* EXERCISE REQUIREMENTS *
Copy out all of the data below with no alterations.

* INFORMATION PROVIDED *
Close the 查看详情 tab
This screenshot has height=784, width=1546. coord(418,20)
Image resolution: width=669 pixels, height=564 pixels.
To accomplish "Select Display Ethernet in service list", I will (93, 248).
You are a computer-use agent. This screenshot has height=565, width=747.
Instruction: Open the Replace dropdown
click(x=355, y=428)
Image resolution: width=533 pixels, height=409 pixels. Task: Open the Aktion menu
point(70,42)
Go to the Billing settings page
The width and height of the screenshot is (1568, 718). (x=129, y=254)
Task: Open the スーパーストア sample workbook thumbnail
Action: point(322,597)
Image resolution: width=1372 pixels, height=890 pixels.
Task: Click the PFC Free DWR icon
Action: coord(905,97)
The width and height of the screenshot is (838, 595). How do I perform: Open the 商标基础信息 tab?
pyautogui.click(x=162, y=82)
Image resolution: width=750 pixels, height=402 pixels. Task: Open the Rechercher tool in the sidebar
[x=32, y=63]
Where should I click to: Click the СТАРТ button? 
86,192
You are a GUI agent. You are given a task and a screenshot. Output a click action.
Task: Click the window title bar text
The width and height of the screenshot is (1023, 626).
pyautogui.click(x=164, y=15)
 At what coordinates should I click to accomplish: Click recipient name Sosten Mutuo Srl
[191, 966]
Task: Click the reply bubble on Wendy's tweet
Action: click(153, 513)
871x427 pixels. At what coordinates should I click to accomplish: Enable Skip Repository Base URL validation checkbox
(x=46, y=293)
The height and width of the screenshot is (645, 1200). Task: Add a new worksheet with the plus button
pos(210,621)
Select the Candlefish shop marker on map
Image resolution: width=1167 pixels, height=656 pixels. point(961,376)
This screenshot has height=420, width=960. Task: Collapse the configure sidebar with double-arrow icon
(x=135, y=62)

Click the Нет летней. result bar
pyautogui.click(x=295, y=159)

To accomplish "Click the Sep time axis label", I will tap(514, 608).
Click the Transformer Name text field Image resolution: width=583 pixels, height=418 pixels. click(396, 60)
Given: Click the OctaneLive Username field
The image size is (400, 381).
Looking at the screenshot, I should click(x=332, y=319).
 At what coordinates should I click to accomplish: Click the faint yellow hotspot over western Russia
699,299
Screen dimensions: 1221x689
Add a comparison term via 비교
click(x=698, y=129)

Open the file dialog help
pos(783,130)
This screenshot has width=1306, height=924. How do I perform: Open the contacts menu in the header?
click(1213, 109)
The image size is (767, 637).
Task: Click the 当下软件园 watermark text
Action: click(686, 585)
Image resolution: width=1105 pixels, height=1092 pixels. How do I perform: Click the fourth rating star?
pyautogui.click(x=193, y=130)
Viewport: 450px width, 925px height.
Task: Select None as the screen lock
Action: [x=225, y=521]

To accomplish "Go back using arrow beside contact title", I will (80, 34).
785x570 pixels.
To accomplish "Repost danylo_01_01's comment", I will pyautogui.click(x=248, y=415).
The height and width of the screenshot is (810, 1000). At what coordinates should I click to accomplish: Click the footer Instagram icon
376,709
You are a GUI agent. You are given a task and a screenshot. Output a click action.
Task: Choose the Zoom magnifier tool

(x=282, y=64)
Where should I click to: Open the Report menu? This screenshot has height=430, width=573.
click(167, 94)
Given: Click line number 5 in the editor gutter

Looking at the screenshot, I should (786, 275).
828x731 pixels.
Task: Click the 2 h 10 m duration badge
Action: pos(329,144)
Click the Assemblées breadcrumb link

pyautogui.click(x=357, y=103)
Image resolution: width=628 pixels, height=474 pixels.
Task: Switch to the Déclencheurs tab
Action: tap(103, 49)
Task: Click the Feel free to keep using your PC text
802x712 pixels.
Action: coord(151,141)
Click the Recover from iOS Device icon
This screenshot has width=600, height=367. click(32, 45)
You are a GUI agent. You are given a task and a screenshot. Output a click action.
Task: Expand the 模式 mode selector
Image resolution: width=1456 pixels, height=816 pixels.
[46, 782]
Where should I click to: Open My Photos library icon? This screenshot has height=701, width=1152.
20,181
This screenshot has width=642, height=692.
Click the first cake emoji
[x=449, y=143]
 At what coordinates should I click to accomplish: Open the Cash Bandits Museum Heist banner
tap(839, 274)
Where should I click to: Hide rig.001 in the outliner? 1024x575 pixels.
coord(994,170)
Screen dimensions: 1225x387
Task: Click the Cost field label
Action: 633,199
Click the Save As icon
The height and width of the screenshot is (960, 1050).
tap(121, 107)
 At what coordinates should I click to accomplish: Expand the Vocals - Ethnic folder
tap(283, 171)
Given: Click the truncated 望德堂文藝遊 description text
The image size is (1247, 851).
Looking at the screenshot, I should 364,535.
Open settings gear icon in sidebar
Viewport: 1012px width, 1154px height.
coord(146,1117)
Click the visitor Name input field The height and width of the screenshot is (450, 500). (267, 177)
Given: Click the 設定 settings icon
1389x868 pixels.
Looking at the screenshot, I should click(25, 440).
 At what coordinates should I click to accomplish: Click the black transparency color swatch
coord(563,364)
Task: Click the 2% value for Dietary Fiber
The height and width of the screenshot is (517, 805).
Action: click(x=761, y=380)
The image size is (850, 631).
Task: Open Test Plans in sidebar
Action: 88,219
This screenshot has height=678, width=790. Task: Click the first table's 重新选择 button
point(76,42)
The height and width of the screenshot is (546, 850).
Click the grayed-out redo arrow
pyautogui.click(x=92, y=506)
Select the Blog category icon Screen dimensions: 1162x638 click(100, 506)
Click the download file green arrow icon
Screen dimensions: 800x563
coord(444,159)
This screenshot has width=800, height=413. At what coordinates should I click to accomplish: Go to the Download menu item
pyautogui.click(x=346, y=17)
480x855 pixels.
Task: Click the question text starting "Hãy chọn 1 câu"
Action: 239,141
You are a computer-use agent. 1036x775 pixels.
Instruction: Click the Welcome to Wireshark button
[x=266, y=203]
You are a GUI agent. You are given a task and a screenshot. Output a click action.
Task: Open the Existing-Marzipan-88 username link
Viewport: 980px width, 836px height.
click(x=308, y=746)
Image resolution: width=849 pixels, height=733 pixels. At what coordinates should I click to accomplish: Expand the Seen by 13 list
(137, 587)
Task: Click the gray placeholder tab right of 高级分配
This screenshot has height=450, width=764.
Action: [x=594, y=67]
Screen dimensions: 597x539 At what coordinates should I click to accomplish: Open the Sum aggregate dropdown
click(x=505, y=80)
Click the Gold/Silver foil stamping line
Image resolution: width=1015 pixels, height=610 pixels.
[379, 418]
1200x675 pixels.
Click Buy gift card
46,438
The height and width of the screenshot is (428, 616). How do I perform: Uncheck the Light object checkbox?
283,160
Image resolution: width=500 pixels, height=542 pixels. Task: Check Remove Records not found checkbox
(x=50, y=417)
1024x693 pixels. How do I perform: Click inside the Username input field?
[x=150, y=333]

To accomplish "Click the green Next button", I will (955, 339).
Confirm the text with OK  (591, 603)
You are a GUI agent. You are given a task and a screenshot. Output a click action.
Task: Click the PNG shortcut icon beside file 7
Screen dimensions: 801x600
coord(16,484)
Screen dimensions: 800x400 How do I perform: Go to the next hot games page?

* EXERCISE RESPONSE *
Close the 查看详情 tab
This screenshot has height=784, width=1546. coord(418,20)
Image resolution: width=669 pixels, height=564 pixels.
To accomplish "Select Display Ethernet in service list", I will (93, 248).
You are a computer-use agent. This screenshot has height=565, width=747.
Instruction: Open the Replace dropdown
click(x=355, y=428)
Image resolution: width=533 pixels, height=409 pixels. Task: Open the Aktion menu
point(70,42)
Go to the Billing settings page
The width and height of the screenshot is (1568, 718). (x=129, y=254)
Task: Open the スーパーストア sample workbook thumbnail
Action: point(322,597)
Image resolution: width=1372 pixels, height=890 pixels.
Task: Click the PFC Free DWR icon
Action: coord(905,97)
The width and height of the screenshot is (838, 595). How do I perform: Open the 商标基础信息 tab?
pyautogui.click(x=162, y=82)
Image resolution: width=750 pixels, height=402 pixels. Task: Open the Rechercher tool in the sidebar
[x=32, y=63]
Where should I click to: Click the СТАРТ button? 
86,192
You are a GUI agent. You are given a task and a screenshot. Output a click action.
Task: Click the window title bar text
The width and height of the screenshot is (1023, 626).
pyautogui.click(x=164, y=15)
 At what coordinates should I click to accomplish: Click recipient name Sosten Mutuo Srl
[191, 966]
Task: Click the reply bubble on Wendy's tweet
Action: click(153, 513)
871x427 pixels. At what coordinates should I click to accomplish: Enable Skip Repository Base URL validation checkbox
(x=46, y=293)
The height and width of the screenshot is (645, 1200). Task: Add a new worksheet with the plus button
pos(210,621)
Select the Candlefish shop marker on map
Image resolution: width=1167 pixels, height=656 pixels. point(961,376)
This screenshot has height=420, width=960. Task: Collapse the configure sidebar with double-arrow icon
(x=135, y=62)

Click the Нет летней. result bar
pyautogui.click(x=295, y=159)

To accomplish "Click the Sep time axis label", I will tap(514, 608).
Click the Transformer Name text field Image resolution: width=583 pixels, height=418 pixels. click(396, 60)
Given: Click the OctaneLive Username field
The image size is (400, 381).
Looking at the screenshot, I should click(x=332, y=319).
 At what coordinates should I click to accomplish: Click the faint yellow hotspot over western Russia
699,299
Screen dimensions: 1221x689
Add a comparison term via 비교
click(x=698, y=129)

Open the file dialog help
pos(783,130)
This screenshot has width=1306, height=924. How do I perform: Open the contacts menu in the header?
click(1213, 109)
The image size is (767, 637).
Task: Click the 当下软件园 watermark text
Action: click(686, 585)
Image resolution: width=1105 pixels, height=1092 pixels. How do I perform: Click the fourth rating star?
pyautogui.click(x=193, y=130)
Viewport: 450px width, 925px height.
Task: Select None as the screen lock
Action: [x=225, y=521]

To accomplish "Go back using arrow beside contact title", I will (80, 34).
785x570 pixels.
To accomplish "Repost danylo_01_01's comment", I will pyautogui.click(x=248, y=415).
The height and width of the screenshot is (810, 1000). At what coordinates should I click to accomplish: Click the footer Instagram icon
376,709
You are a GUI agent. You are given a task and a screenshot. Output a click action.
Task: Choose the Zoom magnifier tool

(x=282, y=64)
Where should I click to: Open the Report menu? This screenshot has height=430, width=573.
click(167, 94)
Given: Click line number 5 in the editor gutter

Looking at the screenshot, I should (786, 275).
828x731 pixels.
Task: Click the 2 h 10 m duration badge
Action: pos(329,144)
Click the Assemblées breadcrumb link

pyautogui.click(x=357, y=103)
Image resolution: width=628 pixels, height=474 pixels.
Task: Switch to the Déclencheurs tab
Action: tap(103, 49)
Task: Click the Feel free to keep using your PC text
802x712 pixels.
Action: coord(151,141)
Click the Recover from iOS Device icon
This screenshot has width=600, height=367. click(32, 45)
You are a GUI agent. You are given a task and a screenshot. Output a click action.
Task: Expand the 模式 mode selector
Image resolution: width=1456 pixels, height=816 pixels.
[46, 782]
Where should I click to: Open My Photos library icon? This screenshot has height=701, width=1152.
20,181
This screenshot has width=642, height=692.
Click the first cake emoji
[x=449, y=143]
 At what coordinates should I click to accomplish: Open the Cash Bandits Museum Heist banner
tap(839, 274)
Where should I click to: Hide rig.001 in the outliner? 1024x575 pixels.
coord(994,170)
Screen dimensions: 1225x387
Task: Click the Cost field label
Action: 633,199
Click the Save As icon
The height and width of the screenshot is (960, 1050).
tap(121, 107)
 At what coordinates should I click to accomplish: Expand the Vocals - Ethnic folder
tap(283, 171)
Given: Click the truncated 望德堂文藝遊 description text
The image size is (1247, 851).
Looking at the screenshot, I should 364,535.
Open settings gear icon in sidebar
Viewport: 1012px width, 1154px height.
coord(146,1117)
Click the visitor Name input field The height and width of the screenshot is (450, 500). (267, 177)
Given: Click the 設定 settings icon
1389x868 pixels.
Looking at the screenshot, I should click(25, 440).
 At what coordinates should I click to accomplish: Click the black transparency color swatch
coord(563,364)
Task: Click the 2% value for Dietary Fiber
The height and width of the screenshot is (517, 805).
Action: click(x=761, y=380)
The image size is (850, 631).
Task: Open Test Plans in sidebar
Action: 88,219
This screenshot has height=678, width=790. Task: Click the first table's 重新选择 button
point(76,42)
The height and width of the screenshot is (546, 850).
Click the grayed-out redo arrow
pyautogui.click(x=92, y=506)
Select the Blog category icon Screen dimensions: 1162x638 click(100, 506)
Click the download file green arrow icon
Screen dimensions: 800x563
coord(444,159)
This screenshot has width=800, height=413. At what coordinates should I click to accomplish: Go to the Download menu item
pyautogui.click(x=346, y=17)
480x855 pixels.
Task: Click the question text starting "Hãy chọn 1 câu"
Action: 239,141
You are a computer-use agent. 1036x775 pixels.
Instruction: Click the Welcome to Wireshark button
[x=266, y=203]
You are a GUI agent. You are given a task and a screenshot. Output a click action.
Task: Open the Existing-Marzipan-88 username link
Viewport: 980px width, 836px height.
click(x=308, y=746)
Image resolution: width=849 pixels, height=733 pixels. At what coordinates should I click to accomplish: Expand the Seen by 13 list
(137, 587)
Task: Click the gray placeholder tab right of 高级分配
This screenshot has height=450, width=764.
Action: [x=594, y=67]
Screen dimensions: 597x539 At what coordinates should I click to accomplish: Open the Sum aggregate dropdown
click(x=505, y=80)
Click the Gold/Silver foil stamping line
Image resolution: width=1015 pixels, height=610 pixels.
[379, 418]
1200x675 pixels.
Click Buy gift card
46,438
The height and width of the screenshot is (428, 616). How do I perform: Uncheck the Light object checkbox?
283,160
Image resolution: width=500 pixels, height=542 pixels. Task: Check Remove Records not found checkbox
(x=50, y=417)
1024x693 pixels. How do I perform: Click inside the Username input field?
[x=150, y=333]

To accomplish "Click the green Next button", I will (955, 339).
Confirm the text with OK  (591, 603)
You are a GUI agent. You are given a task and a screenshot. Output a click action.
Task: Click the PNG shortcut icon beside file 7
Screen dimensions: 801x600
coord(16,484)
Screen dimensions: 800x400 How do I perform: Go to the next hot games page?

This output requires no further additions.